IsBadDestination returns a boolean indicating whether the error is known to report that the given destination path is not valid for the requested operation.

func IsChecksumMismatch

func IsChecksumMismatch(err error) bool

IsChecksumMismatch returns a boolean indicating whether the error is known to report that the downloaded file did not match the expected checksum value.

func IsContentLengthMismatch

func IsContentLengthMismatch(err error) bool

IsContentLengthMismatch returns a boolean indicating whether the error is known to report that a HTTP response indicated that the requested file is not the expected length.

func IsNoFilename

func IsNoFilename(err error) bool

IsNoFilename returns a boolean indicating whether the error is known to report that a destination filename could not be determined from the Content-Disposition headers of a HTTP response or the requested URL path.

Types

type Client

type Client struct {
	// HTTPClient specifies the http.Client which will be used for communicating
	// with the remote server during the file transfer.
	HTTPClient *http.Client

	// UserAgent specifies the User-Agent string which will be set in the
	// headers of all requests made by this client.
	//
	// The user agent string may be overridden in the headers of each request.
	UserAgent string
}

A Client is a file download client.

Clients are safe for concurrent use by multiple goroutines.

func NewClient

func NewClient() *Client

NewClient returns a new file download Client, using default configuration.

func (*Client) CancelRequest

func (c *Client) CancelRequest(req *Request)

CancelRequest cancels an in-flight request by closing its connection.

func (*Client) Do

func (c *Client) Do(req *Request) (*Response, error)

Do sends a file transfer request and returns a file transfer response context, following policy (e.g. redirects, cookies, auth) as configured on the client's HTTPClient.

An error is returned if caused by client policy (such as CheckRedirect), or if there was an HTTP protocol error.

Do is a synchronous, blocking operation which returns only once a download request is completed or fails. For non-blocking operations which enable the monitoring of transfers in process, see DoAsync and DoBatch.

func (*Client) DoAsync

func (c *Client) DoAsync(req *Request) <-chan *Response

DoAsync sends a file transfer request and returns a channel to receive the file transfer response context.

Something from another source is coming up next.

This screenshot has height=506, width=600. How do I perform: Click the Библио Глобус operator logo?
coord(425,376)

The Response is sent via the returned channel and the channel closed as soon as the HTTP/1.1 GET request has been served; before the file transfer begins.

The Response may then be used to monitor the progress of the file transfer while it is in process.

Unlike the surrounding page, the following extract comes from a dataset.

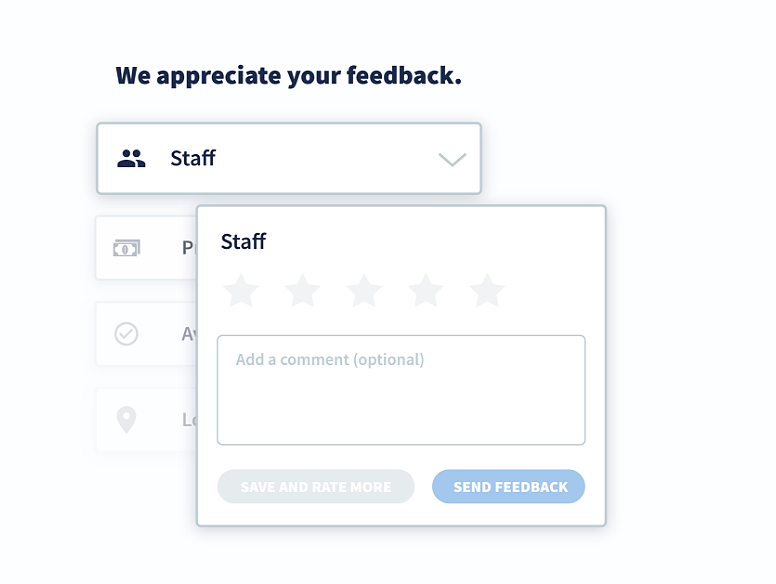Expand the row starting with "P"
776x584 pixels.
click(x=187, y=248)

Any error which occurs during the file transfer will be set in the returned Response.Error field as soon as the Response.IsComplete method returns true.

func (*Client) DoBatch

func (c *Client) DoBatch(workers int, reqs ...*Request) <-chan *Response

DoBatch executes multiple requests with the given number of workers and immediately returns a channel to receive the Responses as they become available. Excess requests are queued until a worker becomes available. The channel is closed once all responses have been sent.

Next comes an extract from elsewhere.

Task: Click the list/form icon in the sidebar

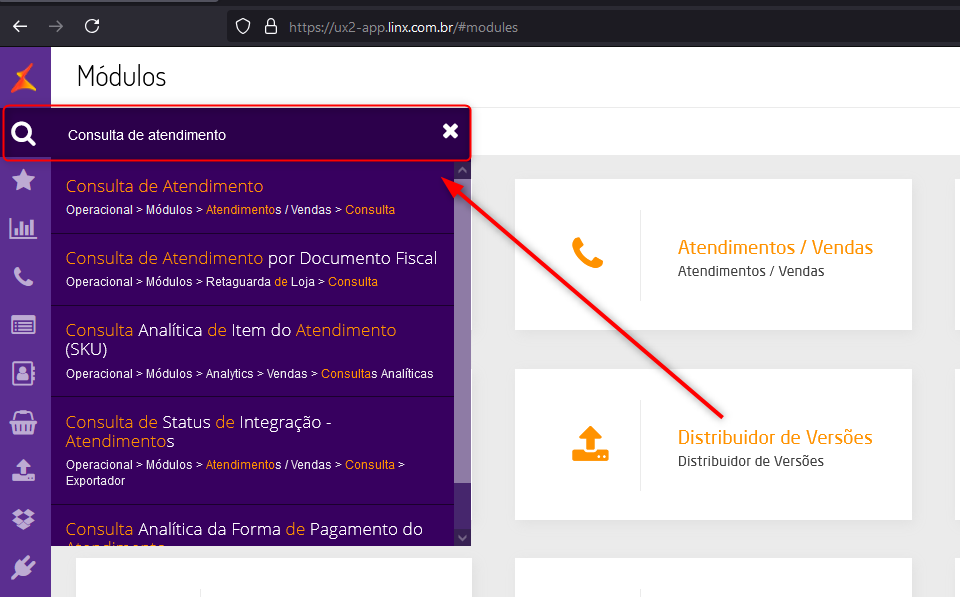Action: 24,325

If zero is given as the worker count, one worker will be created for each given request and all requests will start at the same time.

Each response is sent through the channel once the request is initiated via HTTP GET or an error has occurred, but before the file transfer begins.

Any error which occurs during any of the file transfers will be set in the associated Response.Error field as soon as the Response.IsComplete method returns true.

func (*Client) DoChannel

func (c *Client) DoChannel(workers int, reqs <-chan *Request) <-chan *Response

DoChannel executes multiple requests with the given number of workers and immediately returns a channel to receive the Responses as they become available. Excess requests are queued until a worker becomes available. The channel is closed once the reqs channel is closed and all responses have been sent.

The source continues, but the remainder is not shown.